Some weeks ago I posted some pictures of that giant full moon-under the title “Luminous”.  I am reminded of this today-our shop fountains are up and running, courtesy of one of my crews.  Water over a surface gives life to that surface such it brings to mind another lu word- luster.  The science behind this has to do with light refraction, but I am interested in something else entirely.  Water is alive; its lustrous quality has everything to do with that quality of life.  Jenny was kind enough to model this fabulous stocking cap with its monumental pompon-for this reason.  Wool is hair from a living creature.  Jenny’s hair is a living part of her-both the wool and her hair have luster-just look.  

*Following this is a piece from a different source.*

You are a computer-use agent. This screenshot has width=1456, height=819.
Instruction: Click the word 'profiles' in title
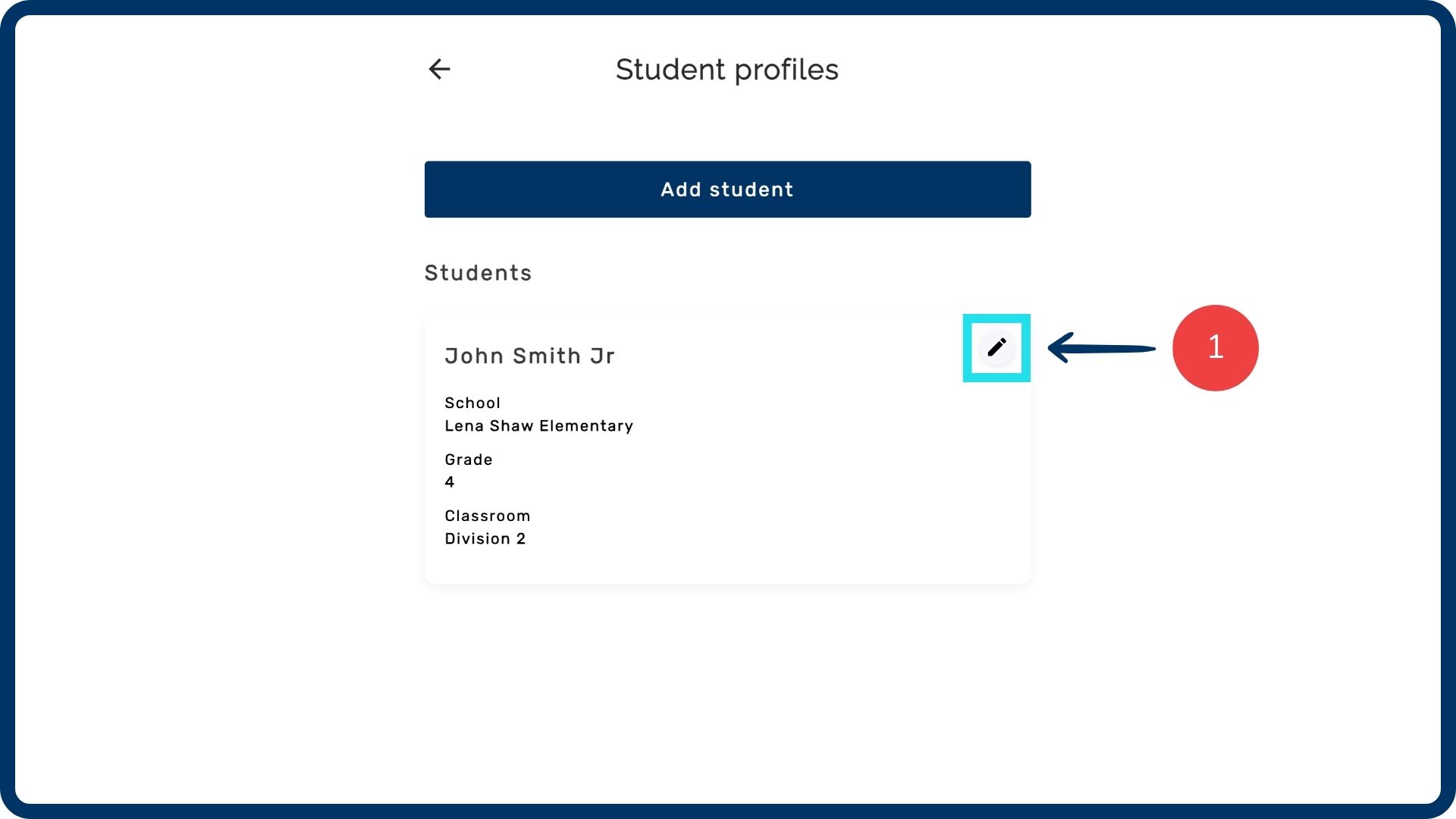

The hair which describes these pussy willows about to bloom is lustrous.  Our sunny day today made that hair glow. The stems and bud casings (please forgive my lame botanical nomenclature here-) glow in the same way-lustrous life.  This has to be the most exciting thing about spring for anyone who loves a garden-the return of the luster.  Winter absorbs every ounce of a gardeners life and will, and gives back little.  My Estonian readers no doubt will differ with this opinion, but we do not have crystalline, and so beautifully lustrous winters as they do.  Our winter is grey and more grey.      

House paint can be ordered in no end of varying degrees of surface shine.  Matte, eggshell, semi-gloss, gloss.  When I retire, it is my plan to research and learn about how they do this.  But for now, I am focused on the coming of the spring, and what signs I see that tell me my garden is awakening. I know the sap rising in the trees brings bark back to visual life. The luster of living things is a sheen no paint can reproduce; once you’ve had an encounter with natural luster, you will be hard pressed to do without it.  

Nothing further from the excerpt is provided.